Sunday 27 December 2015

A New Year


Well 2015 will soon be coming to its end, opening its doors to a new year ahead, to 2016.
A new year brings with it the idea of all kinds of possibilities and wonder. What will happen in the next year of our lives? A new chapter. This brings me to the idea of New Year resolutions. Why do we make them? What is it about beginning a new year that urges us to seek change? Sure enough a new year presents a clear date from which to begin our change, it also presents the idea of a new beginning, a fresh start, but along with the new year a certain pressure arises that this year must better than the last, that this year ahead will bring with it everything that the previous year did not, and that we will work harder, play harder, exercise, save more money, and achieve what we did not, for whatever reason, in the last.
How many of us have made New Year resolutions in previous years? Do we stick with them? Are we making them for ourselves or for other people? This is an important point which applies to many aspects of life, if we do something for ourselves then we are more likely to see it through, it is when we start doing things for others or for the wrong reasons that plans can go awry.  
Of course change can happen at any time of the year, but it is often the significance of an event which drives us, not necessarily a new year, perhaps a birthday, or even a death; it is often these landmarks in our lives which make us ask ‘am I living my life the way I really want to?’

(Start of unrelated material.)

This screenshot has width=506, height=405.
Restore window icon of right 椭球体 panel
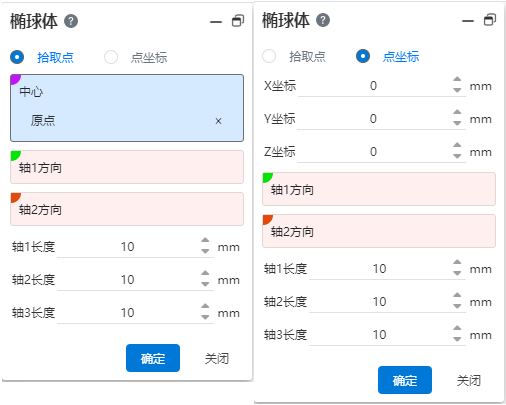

I am currently reading The Schopenhauer Cure by Irvin D Yalom, in the book there is a sentence in which a person suggests that we should live our lives in such a way that we would be happy to repeat the same life eternally, how interestingly thought provoking! How many of us would genuinely be able to say that we would be happy to live our lives exactly the same, with no changes, over and over again and again?

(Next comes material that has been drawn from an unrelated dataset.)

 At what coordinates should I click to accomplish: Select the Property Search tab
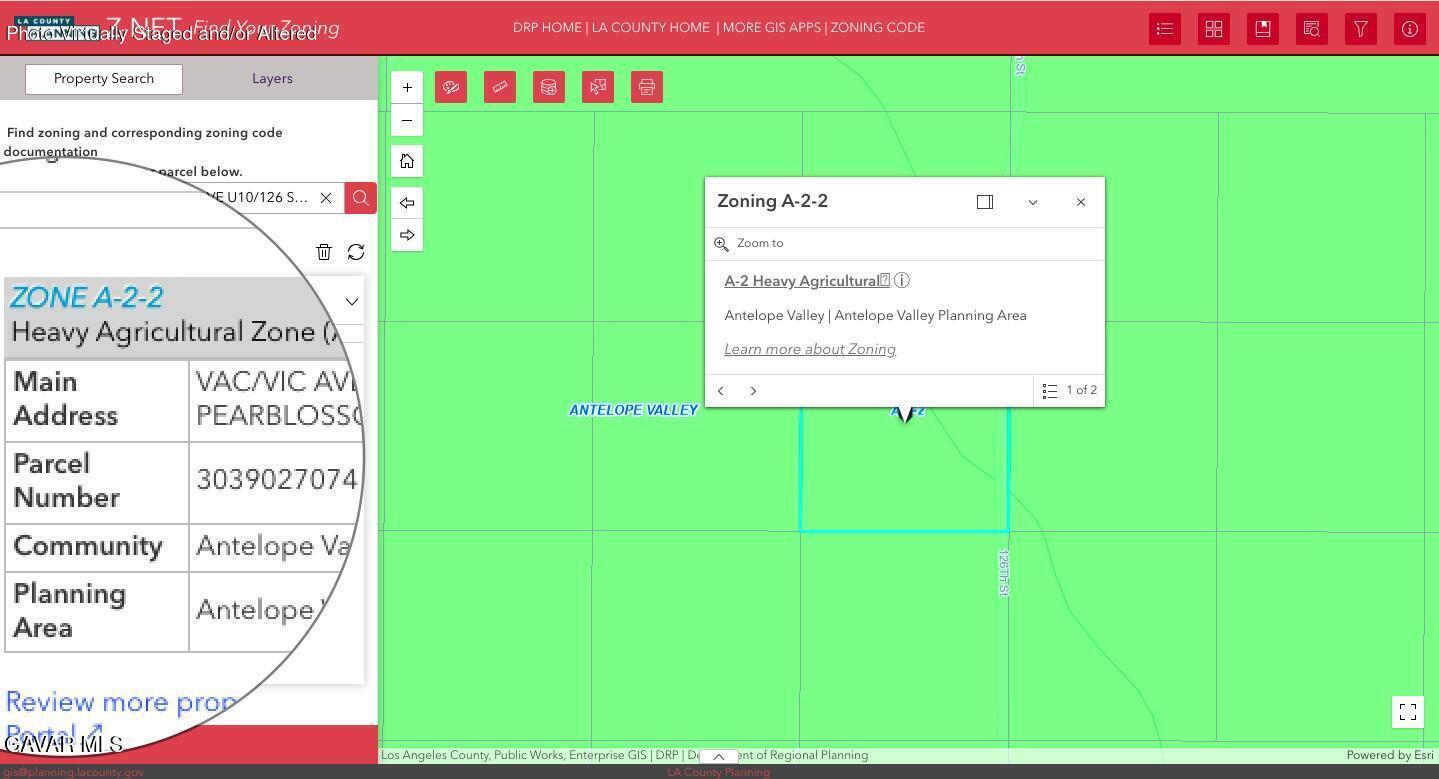[104, 79]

That fact that we seek change, we continue to better ourselves, enhance our knowledge through work and education, that we hope to earn more money suggests to me that the majority would not be thrilled with this idea, that we would welcome the opportunity to live again to right the wrongs; to have another chance at it, to learn from our previous experiences; to do it better. But we can learn, we can use our experiences of the years past to start afresh in this New Year ahead, and whatever it is which motivates and drives us, we can strive to live a happy, if not necessarily better life.

Whether you choose to make New Year resolutions or not, I hope that you all have a happy new year. Will I be making any? I strive to be more organised in my work, is it a resolution? Not really, more of an ongoing aim! I’m a great believer in SMART goals! My only goal for 2016 is to be as happy as I can be, I don’t think that this is too much to ask?!